Irene Wais, bióloga e ecologista argentina, enfatiza as diferenças entre os hemisférios: “Se você olhar um mapa, verá que o hemisfério sul está rodeado de água, enquanto o hemisfério norte tem mais terra. Isto, pode-se dizer, nos beneficia no que diz respeito aos impactos, já que os oceanos têm uma ação moderadora. É por isso que, por exemplo, as ondas de calor são intensas nesta latitude, mas não são tão longas como a que a América do Norte acabou de passar, em janeiro, por exemplo.”
Para o especialista, eventos extremos, como ondas polares ou ondas de calor, devem-se justamente às alterações climáticas.
Laura Fasola, coordenadora do programa Patagônia, da ONG Aves Argentinas, lembra que as mudanças climáticas se manifestam de diversas formas: “Em alguns lugares o que está aumentando é a temperatura e em outros o que se vê é uma diminuição das temperaturas. Esses fenômenos extremos ocorrem de um lado e de outro.. Existem muitos modelos climáticos que descrevem diferentes cenários. E isso varia de região para região. Por exemplo, no oeste da Patagônia, o que foi notável na última década foi o aumento na frequência e intensidade das tempestades de vento.”

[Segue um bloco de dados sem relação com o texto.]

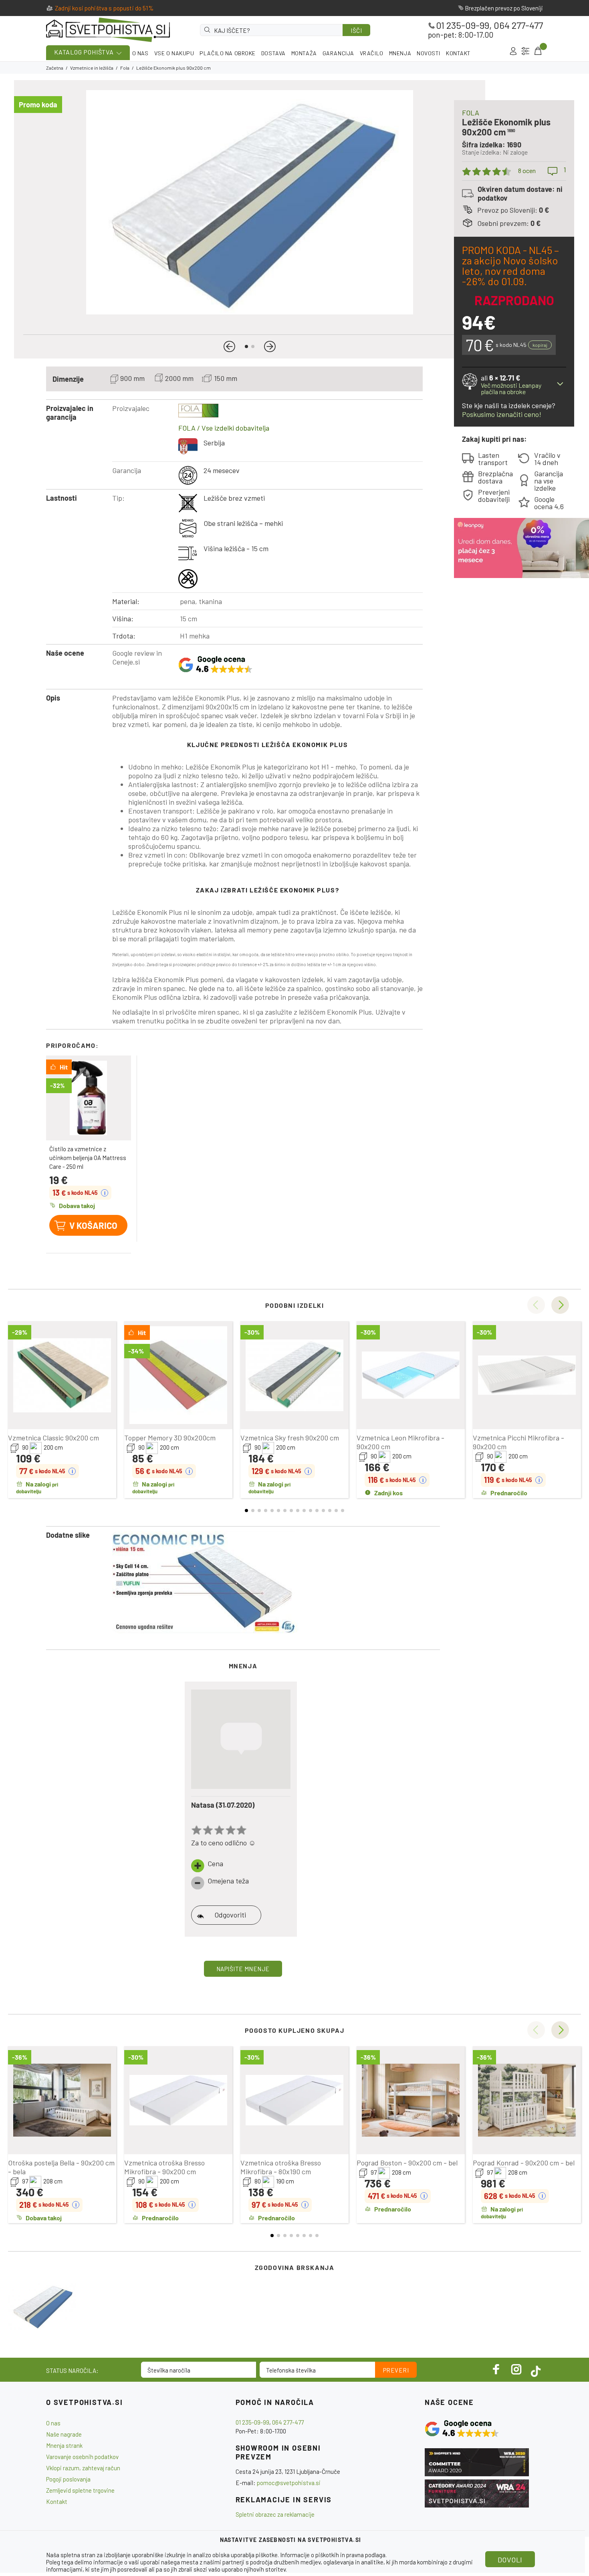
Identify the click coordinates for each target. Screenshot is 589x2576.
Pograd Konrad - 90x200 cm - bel (524, 2162)
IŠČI (356, 30)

Com efeito, as imagens e reportagens que circularam durante a semana mostram como fortes nevascas e ventos fortes deixaram grande parte da região coberta de neve e gelo, dificultando a vida quotidiana dos seus habitantes. Foram vários os relatos e testemunhos de moradores e produtores de gado que mobilizaram as suas explorações para evitar que morressem cobertos de neve. Até a foto de uma raposinha que morreu congelada se tornou viral.
Se analisarmos novamente a Cidade de Buenos Aires e a Região Metropolitana e, embora possa parecer contra-intuitivo neste momento, o que se registra é um aumento nas temperaturas mínimas.
Inés Camilloni, professora da Universidade de Buenos Aires, pesquisadora do CONICET, autora principal dos relatórios do Painel Intergovernamental sobre Mudanças Climáticas (IPCC), explicou a Informações o fenômeno: “O aumento da temperatura mínima é observado em outras cidades do mundo e também em nível nacional. Na Argentina, a tendência da mínima é de aumento de 0,13º C/década, enquanto a da máxima é de 0,08º C/década. Nas cidades isso se explica pelos materiais urbanos que absorvem o calor durante o dia e o liberam à noite, gerando uma ilha de calor que aumenta o mínimo, que ocorre logo após o amanhecer.”
De acordo com os registros da Agência de Proteção Ambiental de Buenos Aires (APRA), desde 1960 e até 2018 a média anual da temperatura média e máxima aumentou 1 °C, enquanto a temperatura média mínima aumentou até 1,7 °C. Além disso, as ondas de calor duplicaram entre 2010 e 2018 em comparação com as registadas na década de 90.